The presenting sponsor for Tina Girouard: SIGN-IN is The Helis Foundation. For additional information on Tina Girouard: SIGN-IN, please contact Jordan Amirkhani (Curator, Rivers Institute for Contemporary Art & Thought) at jamirkhani@riversinstitute.org.
About Rivers Institute for Contemporary Art & Thought, New Orleans, LA
Rivers Institute for Contemporary Art & Thought (Rivers) is a non-profit institute, supporting artists of the global diaspora. Founded in New Orleans in 2019, Rivers recognizes art as forms of diaspora, shaped by geographic, social, political, environmental, and economic histories.
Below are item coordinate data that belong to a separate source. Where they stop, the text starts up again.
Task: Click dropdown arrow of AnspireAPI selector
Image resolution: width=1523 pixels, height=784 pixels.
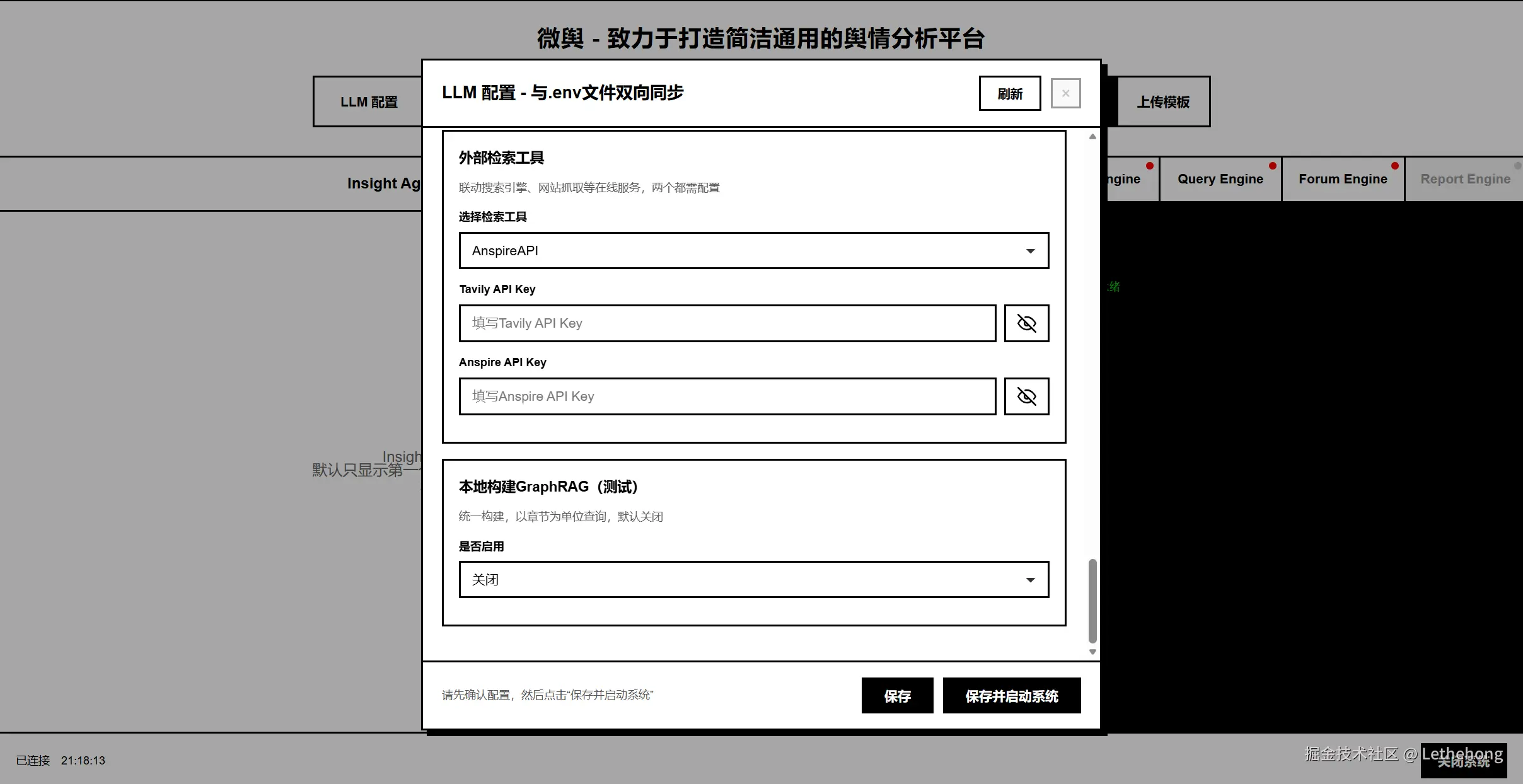Action: (1030, 251)
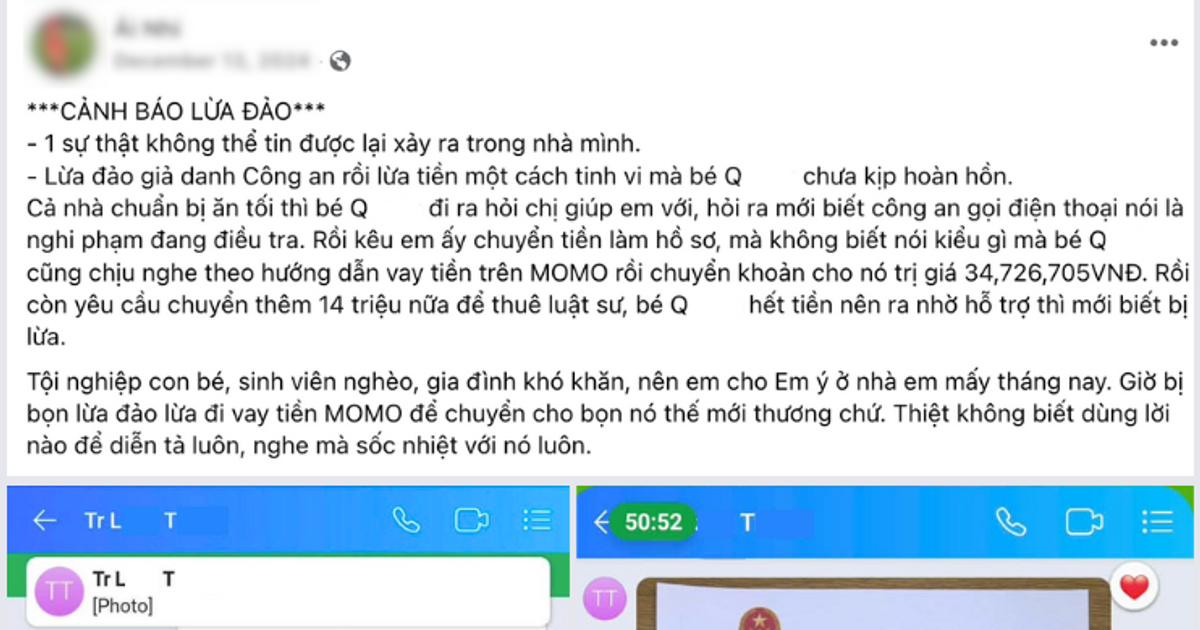Tap the red heart reaction
This screenshot has height=630, width=1200.
(1133, 589)
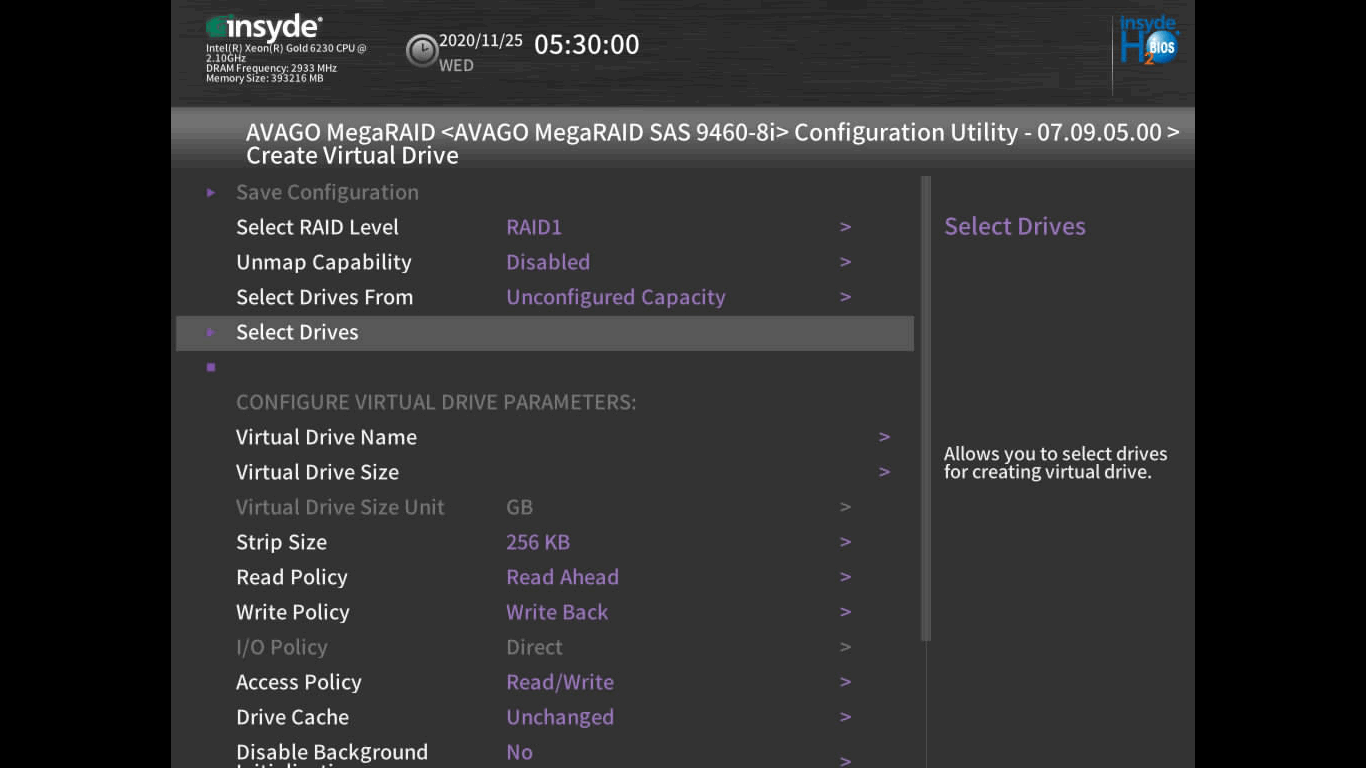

From a cultural landscape predicated upon and consigned to a future of migration, we work to connect the depth of knowledge found in New Orleans with artists and scholars working across the globe. We support long-form artist research, study, and project development and have built a network of multi-year and multi-project partnerships locally and globally to support the complex circulation of artists’ work. Rivers commits to the non-public forms of an artist’s practice and to the translation and dissemination of their work as public knowledge in the shapes of publications, exhibitions, commissions, and time-based programming. Through this work, we see our cultural histories and futures made visible.
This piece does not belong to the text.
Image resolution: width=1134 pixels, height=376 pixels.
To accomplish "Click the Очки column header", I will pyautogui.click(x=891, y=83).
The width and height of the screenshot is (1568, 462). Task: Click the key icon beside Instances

About Ogden Museum of Southern Art, New Orleans, LA
Located in the vibrant Warehouse Arts District of downtown New Orleans, Louisiana since 1999 and open to the public since 2003, Ogden Museum of Southern Art invites visitors to experience and learn about the artists and culture of the American South. Ogden Museum is home to a collection of more than 4,500 works, making it the largest and most comprehensive repository dedicated to Southern art in the nation, with particular strength in the genres of Self- Taught art, Regionalism, photography and contemporary art. The Museum is further recognized for its original exhibitions, public events and educational programs, which examine the development of visual art alongside Southern traditions of music, literature and local craft.
Ogden Museum is open daily from 10 a.m. to 5 p.m.